Consignes:
**a.** D'après l'extrait sur le baptême de Clovis, qui catéchisa le roi ?
**b.** Résumez en deux phrases l'extrait sur le baptême de Clovis.

Extrait du document:
De notre saint roi Clovis le Grand. Lettre mensuelle aux membres et amis de la Confrérie Royale à l’occasion de Noël
Le dimanche 25 décembre 496, au cours de la nuit de Noël, le Saint Roi Clovis Ier le Grand reçut quatre sacrements et un sacramental.
I – Le Baptême
Le premier sacrement, pour lequel il était venu, fut le baptême.
Le Roi, nouveau Constantin, prêché depuis son avènement en 481 par l’archevêque de Reims Saint Remy et depuis son mariage en 493 par son épouse Sainte Clothilde de Bourgogne, muni des trois fleurs de lys célestes par l’ermite de Joyenval et converti par le miracle divin de la victoire inespérée à Tolbiac peut-être le 14 février 496, catéchisé par Saint Waast, qu’il nomma ensuite évêque d’Arras, confirmé dans sa résolution au tombeau tourangeau de Saint Martin le 11 novembre 496, conforté, dans ses craintes de n’être pas suivi par son peuple, par la résolution de ses guerriers de « croire dans le vrai Dieu immortel que prêche Remy », s’avança résolument dans la future primatiale Notre-Dame de l’Assomption de Reims pour être baptisé par Saint Remy : – « Est-ce là le Royaume de Dieu que vous m’avez promis ? » – « Non, c’est le début du chemin par lequel on y va ».

Matériel de référence:
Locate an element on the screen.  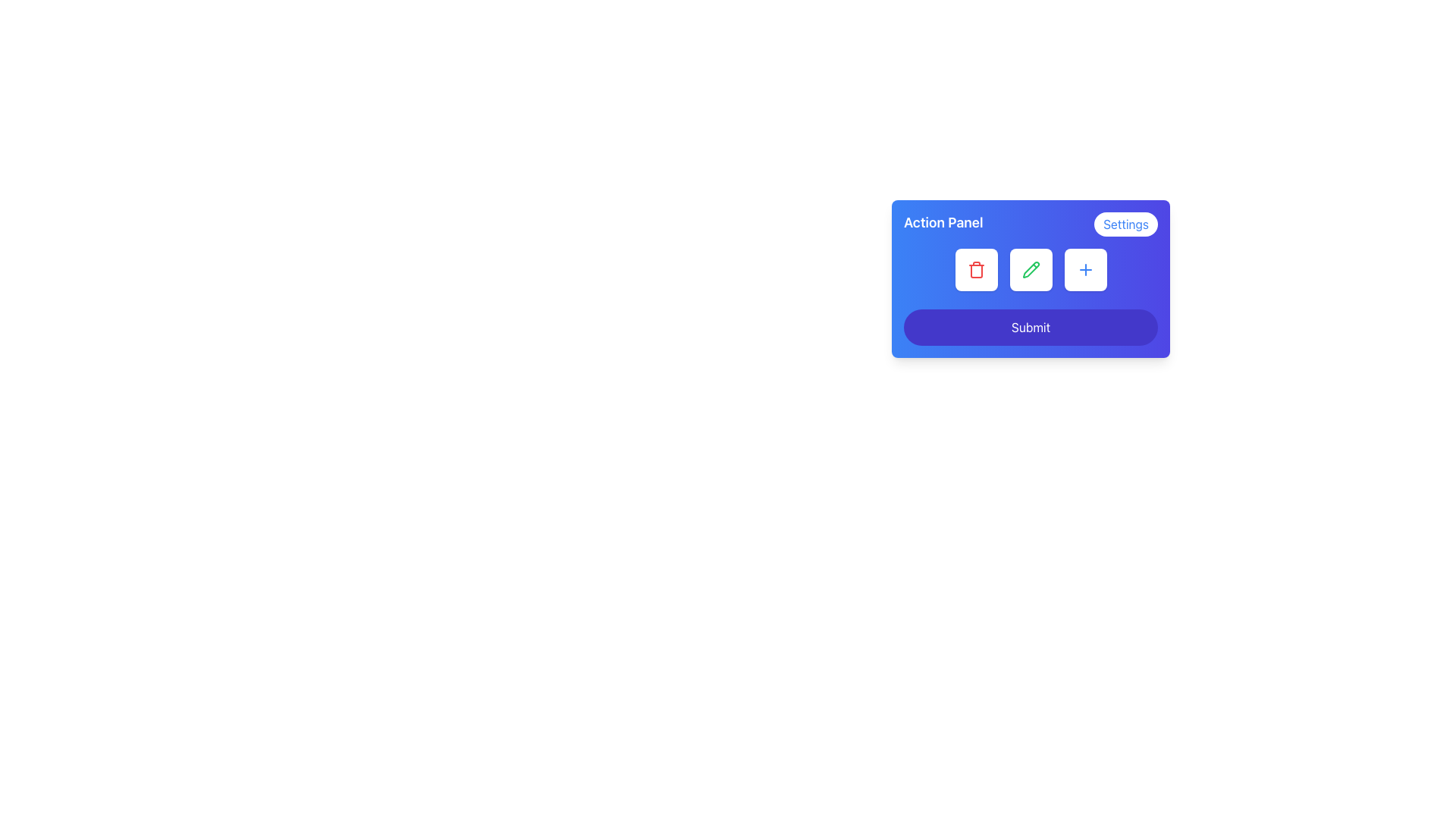
the delete button located in the first column of the 'Action Panel' is located at coordinates (976, 268).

Réponses:
**a.** Saint Waast, que Clovis nomma ensuite évêque d'Arras.

**b.** Au cours de la nuit de Noël du 25 décembre 496, le roi Clovis Ier le Grand reçut quatre sacrements et un sacramental, le premier étant le baptême. Prêché par Saint Remy et Sainte Clothilde, converti par la victoire de Tolbiac et catéchisé par Saint Waast, il s'avança dans la future primatiale de Reims pour être baptisé par Saint Remy.